You will allow for this confussed Paper for I have the noise of seven Watermills in my Ears and expect to continue so above a Month, but this sudden Return hath quite discouraged me. I mope at home and can bear no Company but Trebles and counterteners.
I am ever &c.
Your Perfumed Paper hath been ready to give me an Apoplexy either leave off these Refinements or we will send you to live on a mountain in Connaught.
So strong a disagreement had risen between Chetwode and his wife — the “ Dame Plyant ” of earlier letters, the mistress of that “little fire-side” to which Swift used to send kind messages — that they were thinking of separating. Stopford, as this letter shows, was her brother.
The discipline of Oxford from the Restoration onwards kept sinking and sinking, till it reached its lowest depth of degradation toward the close of the eighteenth century, — a memorable instance of the ruin that is brought on a seat of learning when it is placed under the government of a church.

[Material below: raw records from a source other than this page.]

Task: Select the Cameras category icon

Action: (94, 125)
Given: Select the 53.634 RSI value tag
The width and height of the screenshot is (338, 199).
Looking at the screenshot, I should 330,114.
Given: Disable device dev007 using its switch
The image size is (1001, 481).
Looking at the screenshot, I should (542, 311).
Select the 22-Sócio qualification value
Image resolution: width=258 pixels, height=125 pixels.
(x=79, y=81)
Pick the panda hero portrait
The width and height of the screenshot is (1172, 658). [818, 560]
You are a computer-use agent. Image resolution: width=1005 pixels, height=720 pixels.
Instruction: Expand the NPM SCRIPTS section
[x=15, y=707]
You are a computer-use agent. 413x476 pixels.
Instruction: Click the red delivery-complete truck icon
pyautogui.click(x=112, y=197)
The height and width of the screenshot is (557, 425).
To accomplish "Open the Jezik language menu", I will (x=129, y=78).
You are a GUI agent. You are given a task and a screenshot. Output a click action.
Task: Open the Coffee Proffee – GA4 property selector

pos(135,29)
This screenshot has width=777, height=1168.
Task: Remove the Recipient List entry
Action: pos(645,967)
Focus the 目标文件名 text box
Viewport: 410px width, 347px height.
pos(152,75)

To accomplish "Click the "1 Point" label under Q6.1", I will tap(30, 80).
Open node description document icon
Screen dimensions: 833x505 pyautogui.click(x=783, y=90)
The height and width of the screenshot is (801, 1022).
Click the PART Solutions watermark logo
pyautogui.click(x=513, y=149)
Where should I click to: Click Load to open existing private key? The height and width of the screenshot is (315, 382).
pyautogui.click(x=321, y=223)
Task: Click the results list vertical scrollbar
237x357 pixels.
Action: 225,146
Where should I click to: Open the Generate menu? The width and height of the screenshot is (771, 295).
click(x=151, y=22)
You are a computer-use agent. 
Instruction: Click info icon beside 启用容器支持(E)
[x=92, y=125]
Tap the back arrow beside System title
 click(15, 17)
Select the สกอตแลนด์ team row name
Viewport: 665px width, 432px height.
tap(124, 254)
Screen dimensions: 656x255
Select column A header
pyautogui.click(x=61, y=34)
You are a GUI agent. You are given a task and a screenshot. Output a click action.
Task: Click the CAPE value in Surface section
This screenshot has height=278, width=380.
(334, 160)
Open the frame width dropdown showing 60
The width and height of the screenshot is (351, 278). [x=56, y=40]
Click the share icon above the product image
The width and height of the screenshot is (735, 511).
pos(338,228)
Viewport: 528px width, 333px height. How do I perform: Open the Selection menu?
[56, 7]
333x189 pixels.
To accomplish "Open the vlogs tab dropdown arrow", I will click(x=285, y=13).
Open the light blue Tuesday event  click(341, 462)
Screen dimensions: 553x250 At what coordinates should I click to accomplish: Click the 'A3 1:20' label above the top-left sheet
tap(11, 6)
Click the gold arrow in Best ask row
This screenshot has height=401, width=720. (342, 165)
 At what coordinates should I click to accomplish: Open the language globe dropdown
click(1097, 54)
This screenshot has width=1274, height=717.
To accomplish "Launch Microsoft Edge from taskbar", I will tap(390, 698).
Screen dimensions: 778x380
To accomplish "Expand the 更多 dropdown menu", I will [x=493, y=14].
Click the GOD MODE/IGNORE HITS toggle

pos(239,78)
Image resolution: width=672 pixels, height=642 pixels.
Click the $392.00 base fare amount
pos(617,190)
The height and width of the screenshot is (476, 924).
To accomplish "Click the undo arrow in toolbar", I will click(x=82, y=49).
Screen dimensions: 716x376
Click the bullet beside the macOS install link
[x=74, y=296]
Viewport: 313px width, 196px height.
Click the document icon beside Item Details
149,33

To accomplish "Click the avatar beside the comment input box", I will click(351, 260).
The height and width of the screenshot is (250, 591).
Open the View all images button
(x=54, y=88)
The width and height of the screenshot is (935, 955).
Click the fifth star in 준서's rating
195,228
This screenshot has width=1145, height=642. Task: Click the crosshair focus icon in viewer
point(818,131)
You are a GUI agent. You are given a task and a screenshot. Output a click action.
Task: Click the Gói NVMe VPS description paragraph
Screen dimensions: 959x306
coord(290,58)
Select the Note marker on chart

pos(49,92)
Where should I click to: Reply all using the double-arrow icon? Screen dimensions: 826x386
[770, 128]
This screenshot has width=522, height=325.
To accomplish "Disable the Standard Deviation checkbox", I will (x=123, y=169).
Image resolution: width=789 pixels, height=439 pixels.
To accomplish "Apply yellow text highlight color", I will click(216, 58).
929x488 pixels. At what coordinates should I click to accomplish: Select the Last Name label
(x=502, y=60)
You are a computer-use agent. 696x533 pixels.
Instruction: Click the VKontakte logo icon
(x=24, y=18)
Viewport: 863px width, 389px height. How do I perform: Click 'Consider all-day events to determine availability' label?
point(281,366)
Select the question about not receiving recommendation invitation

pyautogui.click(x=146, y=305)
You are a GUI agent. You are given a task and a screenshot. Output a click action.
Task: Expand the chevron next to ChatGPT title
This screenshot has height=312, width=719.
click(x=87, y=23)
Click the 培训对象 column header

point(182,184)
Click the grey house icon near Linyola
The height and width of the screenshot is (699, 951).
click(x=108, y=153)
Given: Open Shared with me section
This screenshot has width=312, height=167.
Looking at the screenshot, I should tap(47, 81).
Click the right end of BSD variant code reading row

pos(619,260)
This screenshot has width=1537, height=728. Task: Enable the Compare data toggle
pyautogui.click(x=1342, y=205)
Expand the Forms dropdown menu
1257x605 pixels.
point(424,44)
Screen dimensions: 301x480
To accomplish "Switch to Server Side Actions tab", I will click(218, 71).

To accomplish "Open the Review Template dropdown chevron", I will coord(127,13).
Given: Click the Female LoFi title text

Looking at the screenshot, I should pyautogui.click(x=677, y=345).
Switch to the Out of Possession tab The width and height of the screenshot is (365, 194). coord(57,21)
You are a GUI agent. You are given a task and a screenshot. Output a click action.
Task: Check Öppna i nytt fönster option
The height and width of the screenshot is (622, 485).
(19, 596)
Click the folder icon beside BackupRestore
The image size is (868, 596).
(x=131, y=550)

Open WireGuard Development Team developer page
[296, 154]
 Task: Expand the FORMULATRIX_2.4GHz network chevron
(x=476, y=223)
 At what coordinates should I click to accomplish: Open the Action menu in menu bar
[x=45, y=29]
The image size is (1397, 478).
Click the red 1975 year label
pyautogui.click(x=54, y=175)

Swift once asked a young clergyman if he smoked. “ Being answered that he did not, ‘ It is a sign,’ said he, 'you were not bred in the University of Oxford, for drinking and smoking are the first rudiments of learning taught there; and in these two arts no university in Europe can outdo them.’ ” Nevertheless, in his Essay on Modern Education he says that though he “ could add some hundred examples from his own observation of men who learnt nothing more at Oxford than to drink ale and smoke tobacco,” there were others who made good use of their time there, “ and were ready to celebrate and defend that course of education.” In his Essay on the Fates of Clergymen he thus describes the course of an Oxford student who was destined to rise high in the Church ; “ He was never absent from prayers or lecture, nor once out of his college after Tom [the great Christ Church bell] tolled. He spent every day ten hours in his closet, in reading his courses, dozing, clipping papers, or darning his stockings ; which last he performed to admiration. He could be soberly drunk at the expense of others with college ale, and at those seasons was always most devout. He wore the same gown five years without dragling or tearing. He never once looked into a playbook or a poem. He never understood a jest, or had the least conception of wit.”
XXXV.
[Indorsed, “ About James Stopford, and placing my son Vall: under his care in Coledge of Dublin.”]
DUBLIN. Decr 19th 1724.
SR — The Fault of my Eyes the Confusion of my Deafness and Giddyness of my Head have made me commit a great Blunder. I am just come from the Country where I was about 3 weeks in hopes to recover my Health ; thither yr last Letter was sent me, with the two inclosed, Mr Stopford’s to you and yours to him. In reading them, I mistook and thought yrs to him had been onely a Copy of what you had already sent to him so I burned them both as containing Things between yrselves, but I preserved yrs to me to answer it, and now reading it again since my Return, I find my unlucky Error, which I hope you will excuse on Account of my many Infirmityes in Body and Mind. I very much approve of putting yr Son under Mr Stopford’s Care, and I am confident you need not apprehend his leaving the College for some years, or if he should, care may be taken to put the young Lad into good Hands, particularly under Mr King — I am utterly against his being a Gentleman Commoner on other Regards besides the Expence : and I believe 5011 a Year (which is no small sum to a Builder) will maintain him very well a creditable Pensioner. I have not seen the Lt [Lord Lieutenant] yet, being not in a Condition to converse with any Body, for want of better Ears, and better Health — I suppose you do not want Correspondents who send you the Papers Current of late in Prose and Verses on Woods, the Juryes, the Drapier &c. I think there is now a sort of Calm, except a very few of the lowest Grubstreet but there have been at least a Dozen worth reading — And I hope you approve of the grand Juryes Proceedings, and hardly thought such a Spirit could ever rise over this whole Kingdom.
I am &c.
Swift, in writing of a gentleman commoner, is applying to Dublin the term with which he had become familiar during his short residence in Oxford. The fellow commoner and pensioner of Dublin correspond to the gentleman commoner and commoner of the English university. The gentleman commoner, whose showy gown was very often seen in Oxford in my undergraduate days, is as extinct as the dodo. “ In Dublin,” as I am informed on high authority, “ any one who chooses to pay his money foolishly can be a fellow commoner. He sits at the fellows’ table and is distinguished by some points of college costume. Above him in rank is the son of a peer.” It was as a gentleman commoner that Gibbon, about thirty years after the date of Swift’s letter, entered Magdalen College, Oxford. He dined with the fellows, and was privileged to share in their “ dull and deep potations,” and to join in their conversation “ as it stagnated in a round of college business, Tory politics, personal anecdotes, and private scandal.” At Christ Church, Oxford, in 1769, “ the expense of a commoner keeping the best company was near £200 a year; that of a gentleman commoner, at least £250.” At other colleges a commoner could have lived in decent comfort on £100.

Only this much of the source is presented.